In questa quinta Domenica di Pasqua è Gesù stesso, il Risorto, a mettere in chiaro in che cosa consiste l'essere coinvolti nella sua risurrezione. Lo fa attraverso una immagine che diventa simbolo: “Io sono la vite vera... Rimanete in me e io in voi”. L'immagine della vite, dei tralci non è nuova nell'Antico Testamento per dire l'unione premurosa di Dio con il suo popolo e non di rado ricorda come Dio, cercando i frutti dell'alleanza, abbia trovato solo fogliame e uva acerba, ma qui, Gesù, parla di vite vera, il cui frutto va al di là del tempo, ne è di mezzo il fine stesso del vivere, il frutto è la vita eterna, la risurrezione. Per questo parla di “molto frutto”. La condizione perché il simbolo tenga unito immagine e realtà è una sola: “che diventiate miei discepoli”. Essere discepolo di Gesù non è dunque solo ispirarsi alla sua dottrina, vivere alcuni momenti della vita nei sacramenti suoi divenuti vita ecclesiale, avere il suo insegnamento come orizzonte per gli snodi che l'esistenza comporta. È consapevolezza “perché – ci ha detto – senza di me non potete far nulla”. È vero che facciamo, diciamo, pensiamo tante cose ogni giorno ma senza di lui cadono in continuo passato, che non ritorna, nel nulla. Solo il Risorto ci ha lasciato quello Spirito che è amore che qualifica ogni azione, scelta, rapporto; si tratta di quella valenza che va oltre la parentesi della vita. Qui nel tempo edifichiamo la nostra vita con Dio, quella eterna. Per questo Giovanni scriveva ai primi cristiani: “Non amiamo a parole né con la lingua, ma con i fatti e nella verità”. Continua: “Abbiamo fiducia in Dio” perché da questo “conosciamo che Egli rimane in noi: dallo Spirito Santo che ci ha dato”.
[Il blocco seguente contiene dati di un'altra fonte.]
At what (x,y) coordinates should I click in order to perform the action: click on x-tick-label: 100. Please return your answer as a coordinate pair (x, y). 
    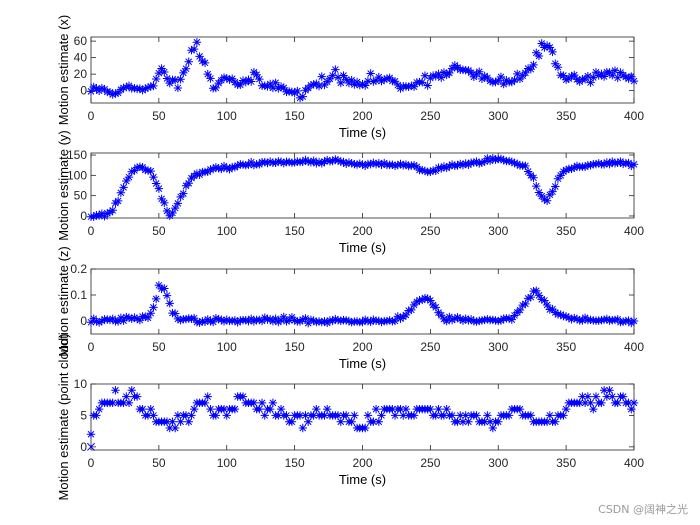
    Looking at the image, I should click on (227, 463).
Vivere, come cristiani, lontani o distratti da questa verità è rendere inutile, marginale, non attraente l'essere cristiani e forse, o senza forse, siamo in parte responsabili che tanta gente risolva il problema del vivere nell'inseguire o nell'essere inseguiti da mille cose di cui non capisce il senso. Basti pensare come oggi in tante famiglie l'educazione dei figli non ha fondamento, orizzonte, metodo, di come la vita civile sia l'arrembaggio per un potere fine a se stesso, dimentico del suo fine: umanizzare, dare qualità al lavoro, al tempo libero, alle relazioni umane. Questa mentalità senza principi, senza valori, senza orizzonti entra anche nella chiesa, nella comunità cristiana e ci fa vivere epidermicamente la fede, la speranza, il vincolo d'amore che ci unisce. Il risultato? È una comunità che non cresce, non porta frutto e dove arriva non unisce intimamente a Cristo e ha perso il modo perché Cristo si unisca fino a fare tutt'uno con il cristiano. Abbiamo sentito il racconto negli Atti, dei primi passi del Cristianesimo, della Chiesa dunque. Come vengano superate le difficoltà, le paure nell'accoglienza, nel discernimento, nel portare avanti la missione ricevuta da Gesù e da Lui prende la forza per ricominciare, andare avanti, crescere in numero e qualità: “La Chiesa era dunque in pace per tutta la Giudea, la Galilea, la Samaria”, regioni fino ad allora nemiche; “si consolidava e camminava nel timore del Signore e, con il conforto dello Spirito Santo, cresceva di numero”.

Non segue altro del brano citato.